NVIDIA Labs released SpatialClaw this week, a training-free framework that rethinks how an agent acts when it reasons about space. Instead of choosing from a fixed menu of tools, the agent writes code. A vision-language model writes one executable Python cell per step into a stateful Jupyter kernel that comes pre-loaded with perception primitives, SAM3 for segmentation, Depth-Anything-3 for 3D reconstruction, geometry utilities, and scientific libraries like NumPy and SciPy. The agent runs the cell, looks at what comes back, writes the next one, and commits a final answer with a ReturnAnswer call. The repository's own framing is blunt about the thesis: rethinking the action interface for agentic spatial reasoning.

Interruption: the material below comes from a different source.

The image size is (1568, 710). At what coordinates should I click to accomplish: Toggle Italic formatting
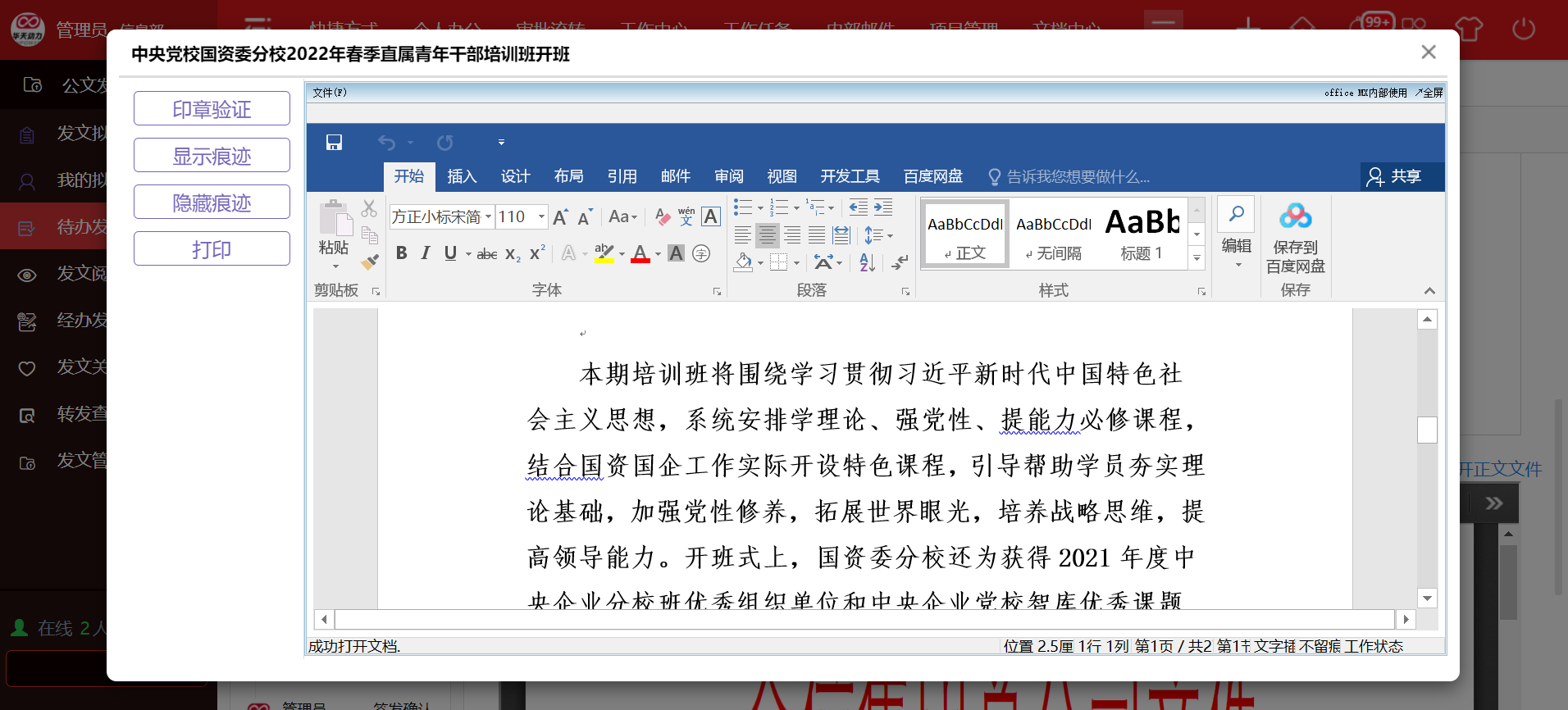click(425, 253)
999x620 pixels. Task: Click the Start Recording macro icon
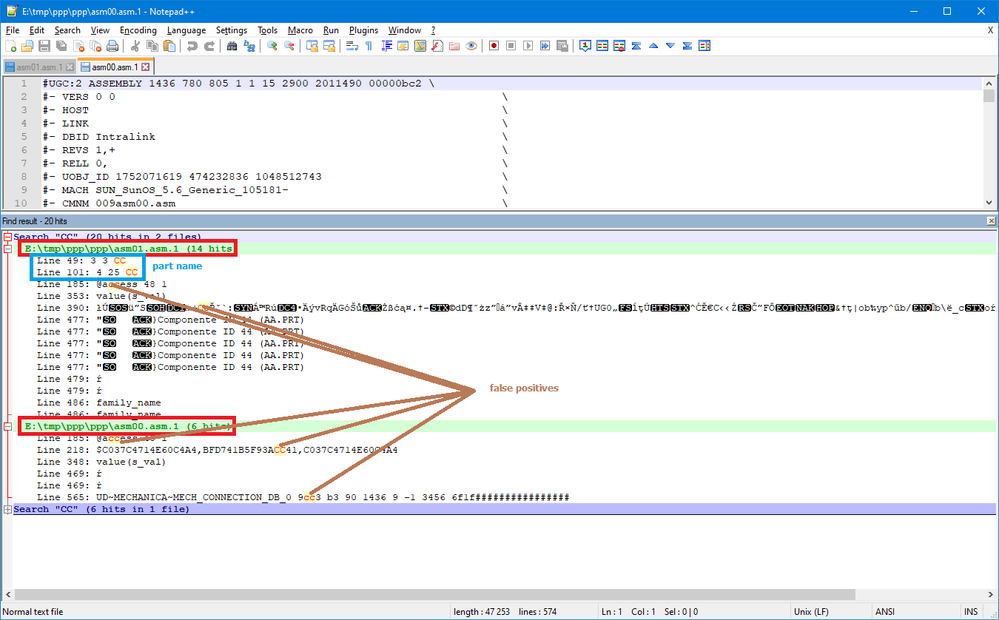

The shift in the action interface is the whole point. Most agents act through a fixed tool-calling schema, a predefined set of functions with structured arguments that the model selects from one at a time. SpatialClaw's argument is that code is a more expressive interface: a single cell can compose several tools together, inspect intermediate evidence like a depth map, a segmentation mask, or a measured distance, and revise the approach before answering, rather than locking into a plan up front. For spatial questions, where the answer usually depends on chaining perception steps and then doing geometry on the results, that flexibility is exactly what a rigid tool menu lacks.
The numbers back the design. Across 20 spatial reasoning benchmarks SpatialClaw reaches 59.9% average accuracy, an improvement of 11.2 points over the prior best spatial agent, and it gets there training-free, with no fine-tuning, by orchestrating off-the-shelf perception models under a VLM. NVIDIA tested six backbones across two model families, Qwen 3.5/3.6 and Gemma 4, ranging from 26 billion to 397 billion parameters, which suggests the gains are a property of the framework rather than one lucky model. The code is on GitHub under a non-commercial NVIDIA license.
The honest limits are the usual ones for this category. This is a benchmark result, and spatial-reasoning benchmarks are not the messy physical world a robot actually has to move through, so strong scores are a promise rather than proof of reliable behavior on hardware. Training-free also means the ceiling is set by the perception tools it wires together, not learned end to end. But the direction is what makes it worth noting, and it rhymes with where the field has moved all week: code as the universal action interface, the same instinct behind agents that write Python to get things done, and perception assembled from composable primitives instead of one monolithic model. SpatialClaw is a bet that for reasoning about the physical world, the most useful thing to hand an agent is not a bigger menu of tools, but a blank cell and a kernel already full of them.